Selected extract —
##############################
There is one exception to this broad and sweeping statement. The Fayoum
is no part of the natural bed of the Nile, and has not been scooped out
by its energy. It is a natural depression in the western desert,
separated off from the Nile valley by a range of limestone hills from
two hundred to five hundred feet in height, and, apart from the activity
of man, would have been arid, treeless, and waterless. Still, it derives
from the Nile all its value, all its richness, all its fertility. Human
energy at some remote period introduced into the depressed tract through
an artificial channel from the Nile, cut in some places through the
rock, the life-giving fluid; and this fluid, bearing the precious Nile
sediment, has sufficed to spread fertility over the entire region, and
to make the desert blossom like a garden.

The Egyptians were not unaware of the source of their blessings. From a
remote date they speculated on their mysterious river. They deified it
under the name of Hapi, "the Hidden," they declared that "his abode was
not known;" that he was an inscrutable god, that none could tell his
origin: they acknowledged him as the giver of all good things, and
especially of the fruits of the earth. They said--

"Hail to thee, O Nile!
Thou showest thyself in this land,
Coming in peace, giving life to Egypt;
O Ammon, thou leadest night unto day,
A leading that rejoices the heart!
Overflowing the gardens created by Ra;
Giving life to all animals;
Watering the land without ceasing:
The way of heaven descending:
Lover of food, bestower of corn,
Giving life to every home, O Phthah!...

O inundation of Nile, offerings are made to thee;
Oxen are slain to thee;
Great festivals are kept for thee;
Fowls are sacrificed to thee;
Beasts of the field are caught for thee;
Pure flames are offered to thee;
Offerings are made to every god,
As they are made unto Nile.
Incense ascends unto heaven,
Oxen, bulls, fowls are burnt!
Nile makes for himself chasms in the Thebaid;
Unknown is his name in heaven,
He doth not manifest his forms!
Vain are all representations!

Mortals extol him, and the cycle of gods!
##############################
Extend the passage about the Nile and its worship by the Egyptians, starting after its last line.

Provided material —
##############################
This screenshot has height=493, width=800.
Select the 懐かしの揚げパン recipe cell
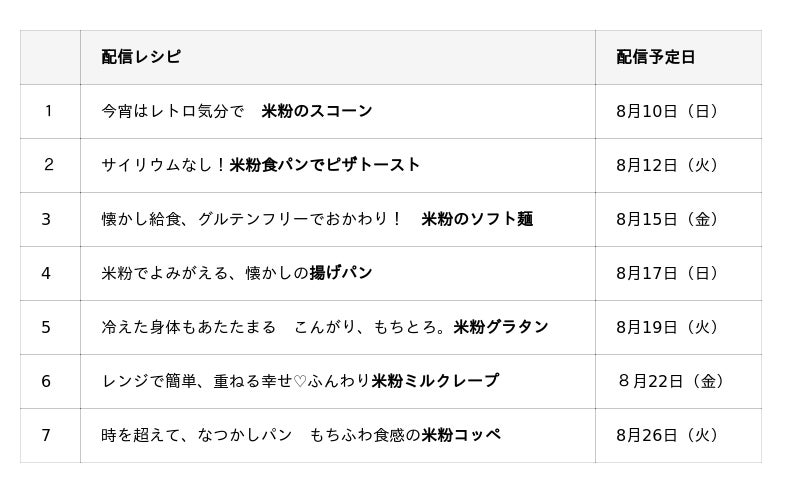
##############################
Exercise output —
Awe is felt by the terrible ones;
His son is made Lord of all,
To enlighten all Egypt.
Shine forth, shine forth, O Nile! shine forth!
Giving life to men by his omen:
Giving life to his oxen by the pastures!
Shine forth in glory, O Nile!"[2]

Though thus useful, beneficent, and indeed essential to the existence of
Egypt, the Nile can scarcely be said to add much to the variety of the
landscape or to the beauty of the scenery. It is something, no doubt, to
have the sight of water in a land where the sun beats down all day long
with unremitting force till the earth is like a furnace of iron beneath
a sky of molten brass. But the Nile is never clear. During the
inundation it is deeply stained with the red argillaceous soil brought
down from the Abyssinian highlands. At other seasons it is always more
or less tinged with the vegetable matter which it absorbs on its passage
from Lake Victoria to Khartoum; and this vegetable matter, combined
with Its depth and volume, gives it a dull deep hue, which prevents it
from having the attractiveness of purer and more translucent streams.
The Greek name, Neilos, and the Hebrew, Sichor, are thought to embody
this attribute of the mighty river, and to mean "dark blue" or
"blue-black," terms sufficiently expressive of the stream's ordinary
colour. Moreover, the Nile is too wide to be picturesque. It is seldom
less than a mile broad from the point where it enters Egypt, and running
generally between flat shores it scarcely reflects anything, unless it
be the grey-blue sky overhead, or the sails of a passing pleasure boat.

The size of Egypt, within the limits which have been here assigned to
it, is about eleven thousand four hundred square miles, or less than
that of any European State, except Belgium, Saxony, and Servia.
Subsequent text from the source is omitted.